Attualmente, le istituzioni deputate al sapere e alla ricerca si stanno orientando verso una dissociazione dei due aspetti della didattica:”…dissociare questi due aspetti della didattica, quello della riproduzione semplice e quello della riproduzione allargata applicando la distinzione ad entità di ogni tipo, che si tratti di istituzioni, di livelli o di cicli interni alle istituzioni, di raggruppamenti di istituzioni, di raggruppamenti di discipline, di cui alcuni vengono votati alla selezione e alla riproduzione delle competenze professionali, gli altri alla promozione e alla incentivazione degli spiriti immaginativi.I canali di trasmissione messe a disposizione dei primi potranno essere semplificati e massificati;i secondi hanno diritto ad una struttura di piccoli gruppi retti da un egualitarismo aristocratico”.
Che dire, in conclusione?
La scienza ha precipuamente il compito di scoprire a che gioco gioca la natura, alla luce delle recenti ricerche sulla meccanica quantistica, sull’astronomia e sulle recentissime questioni circa l’esobiologia…è una scienza che insegue l’instabile e l’ignoto e tenta, se non altro, di analizzarlo…

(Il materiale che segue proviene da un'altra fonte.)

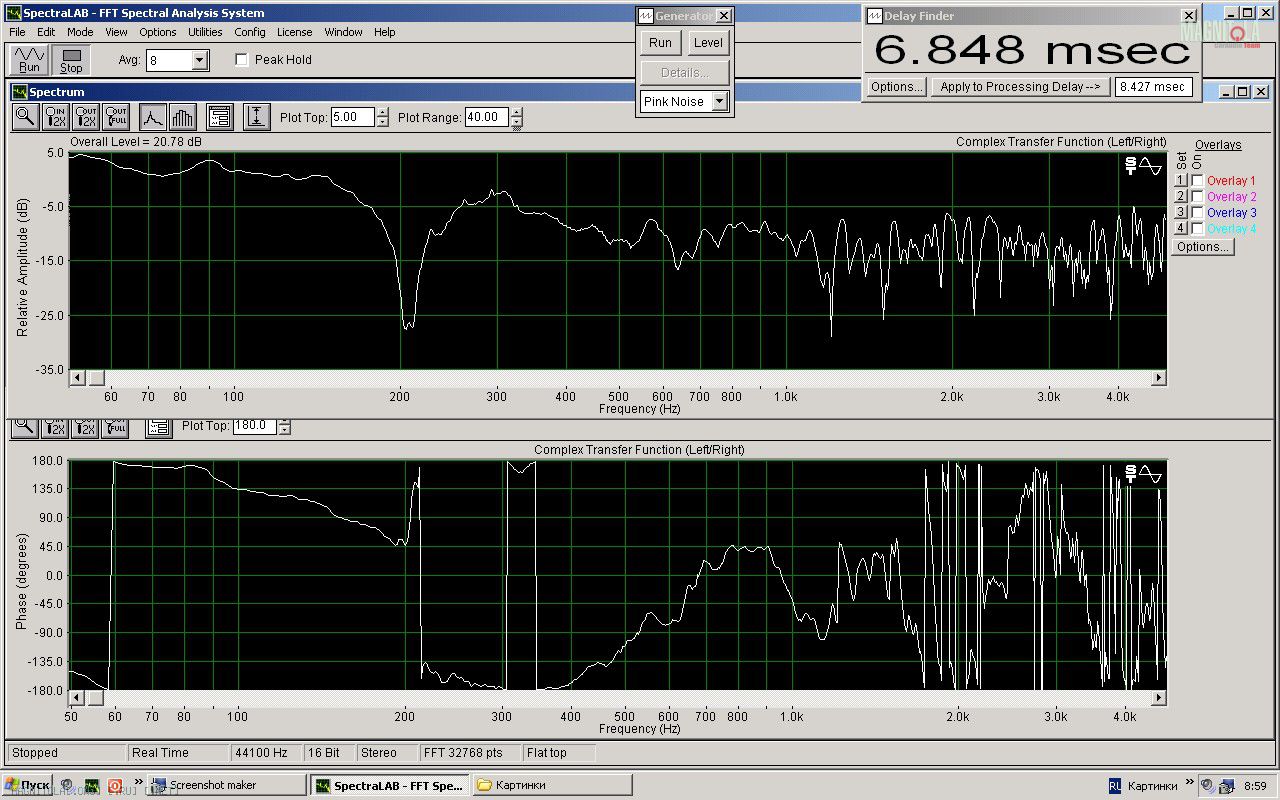
Task: Switch to bar graph plot style
Action: pos(182,117)
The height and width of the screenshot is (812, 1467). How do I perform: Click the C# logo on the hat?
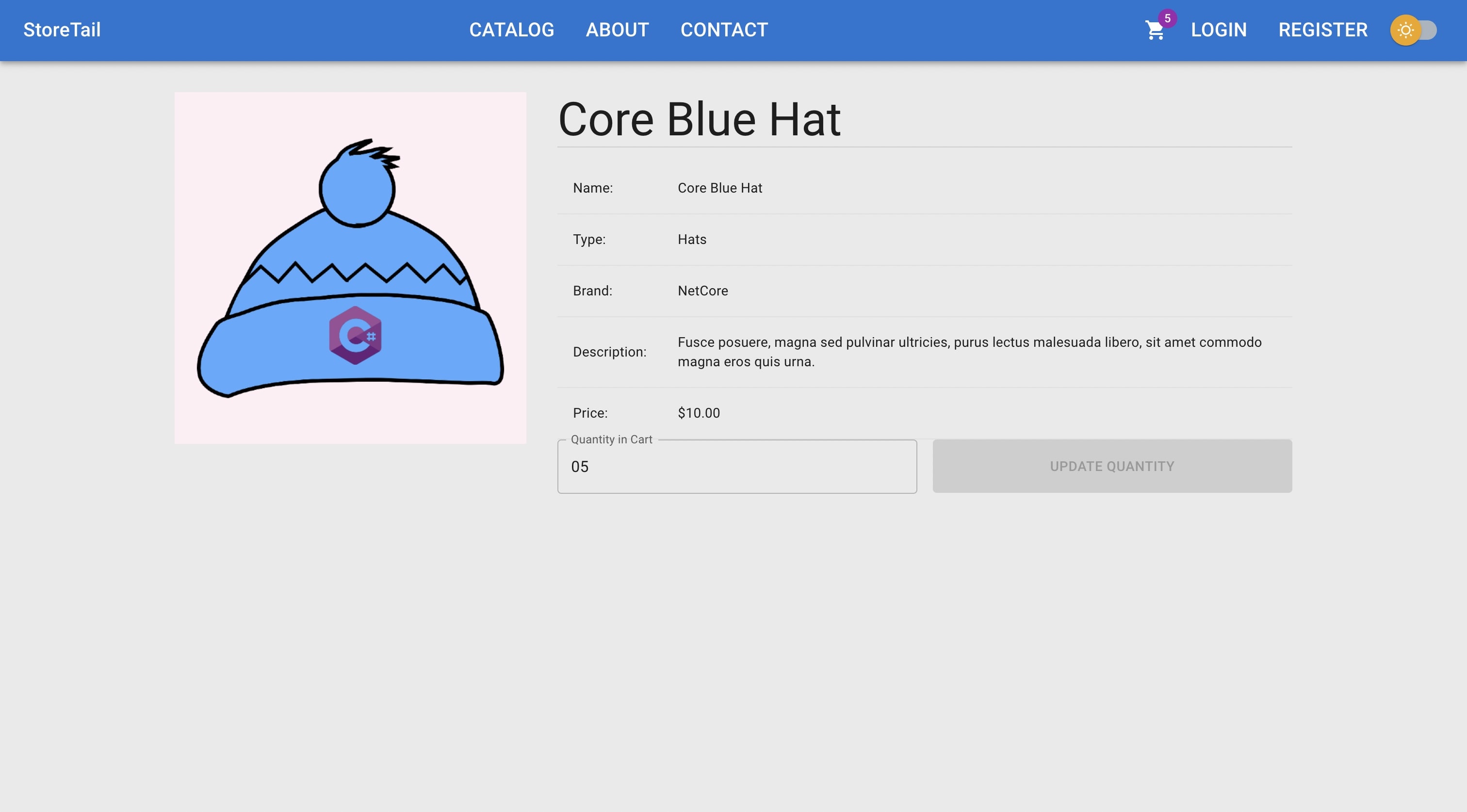click(356, 335)
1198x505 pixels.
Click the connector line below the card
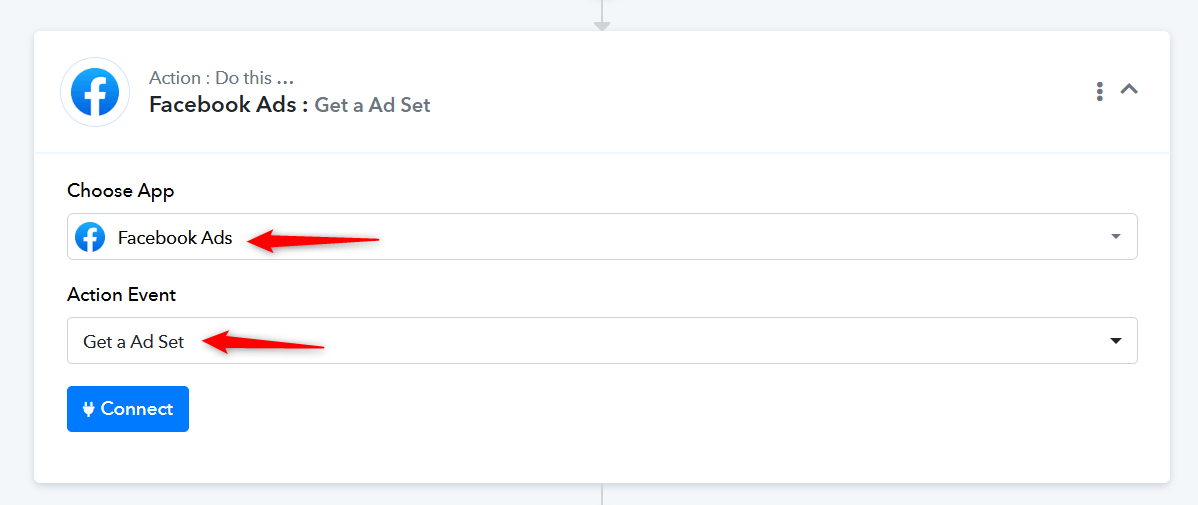(602, 494)
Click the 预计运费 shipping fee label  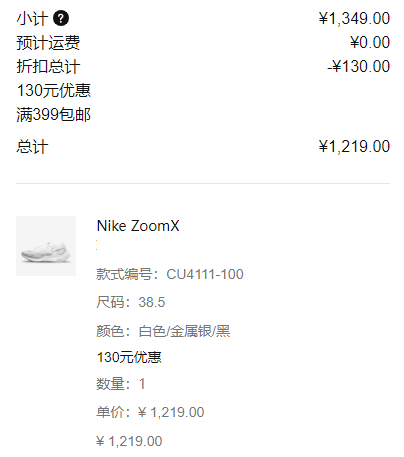point(48,43)
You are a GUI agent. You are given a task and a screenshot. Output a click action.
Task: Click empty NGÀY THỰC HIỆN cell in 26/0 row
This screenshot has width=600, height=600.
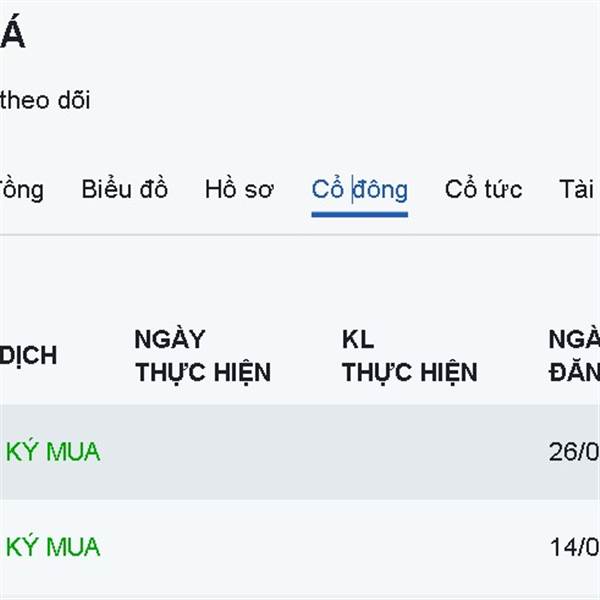click(x=202, y=451)
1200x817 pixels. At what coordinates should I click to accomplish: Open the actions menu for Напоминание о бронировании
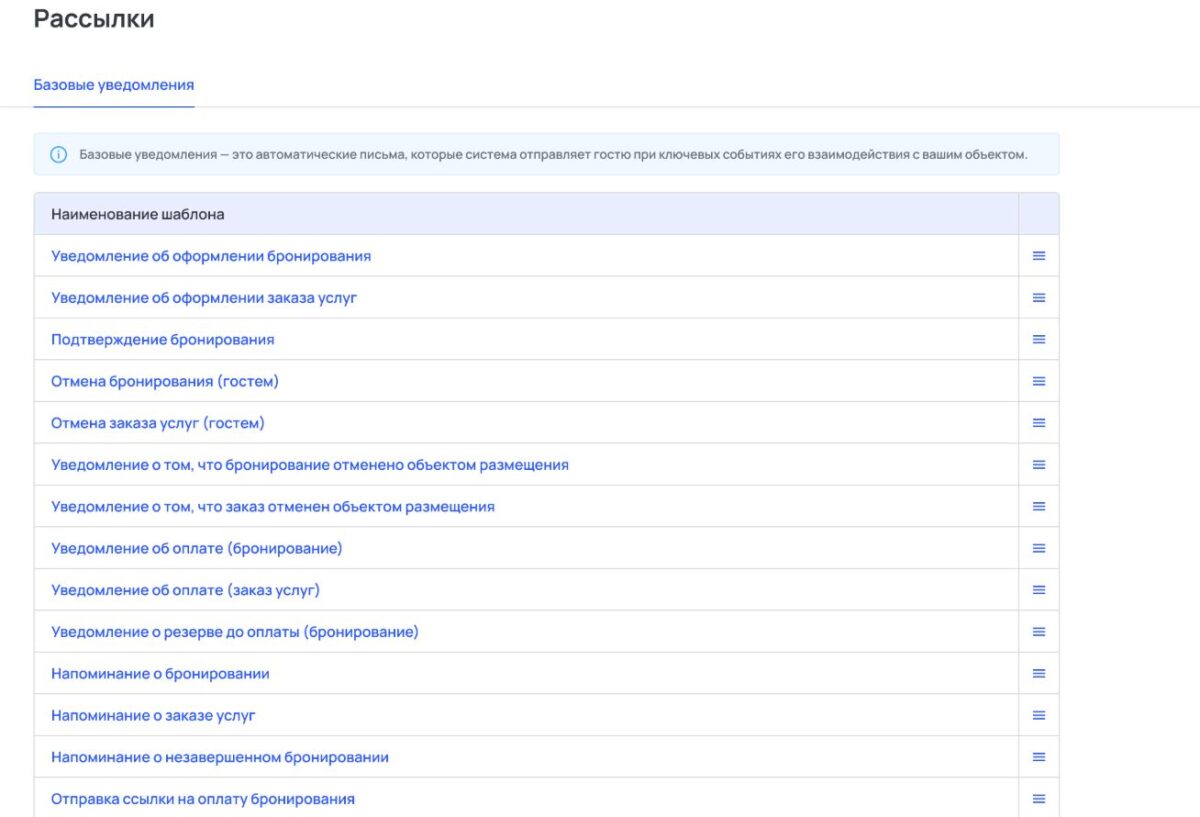tap(1038, 673)
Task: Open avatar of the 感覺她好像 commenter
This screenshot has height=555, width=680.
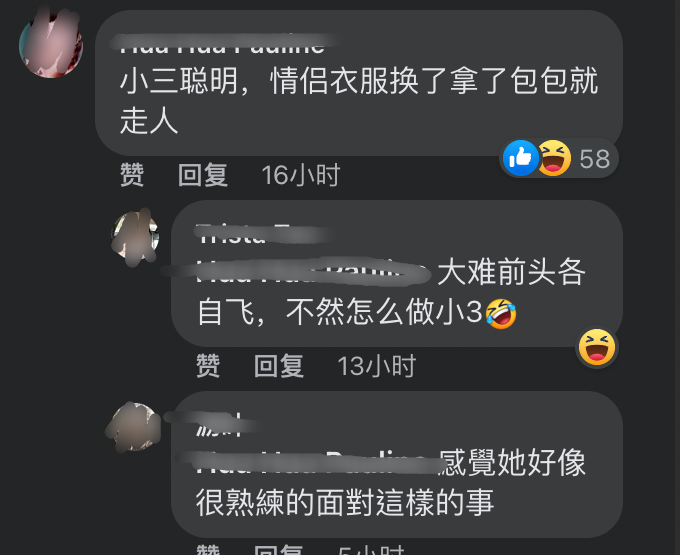Action: coord(135,428)

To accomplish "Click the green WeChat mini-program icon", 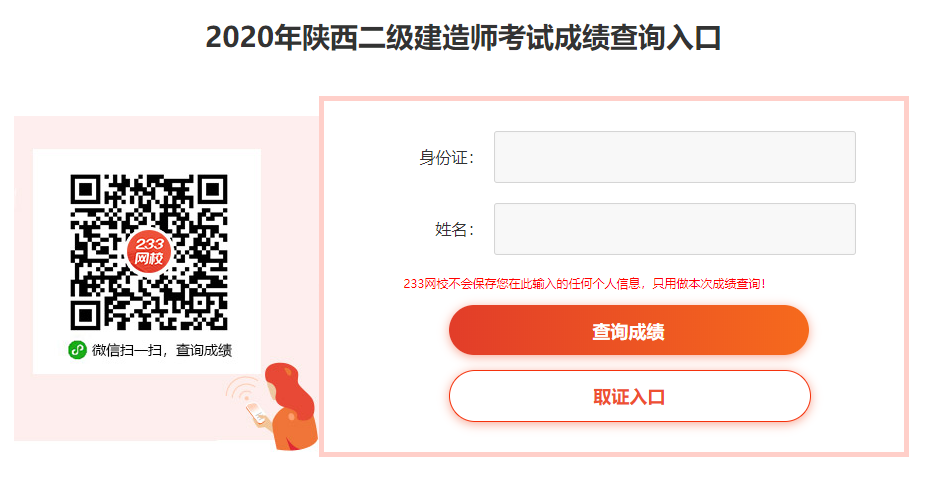I will point(78,350).
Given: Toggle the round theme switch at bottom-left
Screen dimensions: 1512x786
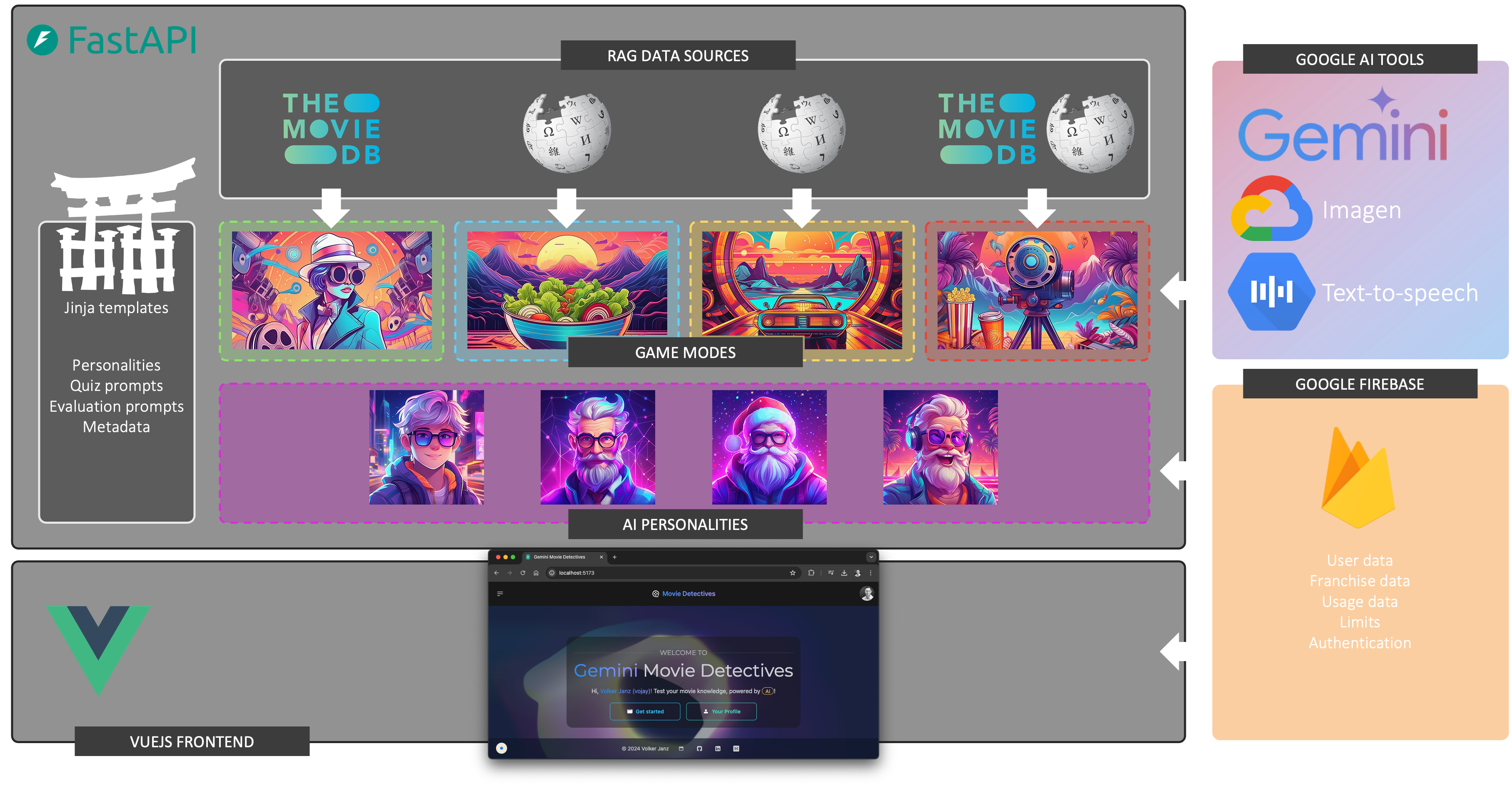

Dunque, quale fonte di legittimazione per il sapere scientifico? Il consenso universale? Certamente no, dal momento che presuppone una unitarietà di accordo su delle regole e su delle metaprescrizioni che siano universalmente valide per tutti i giochi linguistici, e presuppone inoltre che la finalità del dialogare sia il consenso stesso…mentre invece il consenso non è un fine, come asserisce Lyotard, bensì uno stato di cose…
Secondo l’autore, in definitiva, due passi in avanti possono essere fatti, relativamente a questa questione:
1)”riconoscimento dell’eteromorfia dei giochi linguistici”;
2)”Il secondo passo è il principio in base al quale, se esiste consenso sulle regole che definiscono ciascun gioco e sulle mosse che vengono in esso effettuate, tale consenso deve essere locale…”.
Dunque non ha nessun senso cercare a tutti i costi l’universalità del consenso nell’ambito del discorso scientifico…del resto, come può darsi universalità in un mondo in cui le grandi metanarrazioni sono irreversibilmente e irrimediabilmente cadute?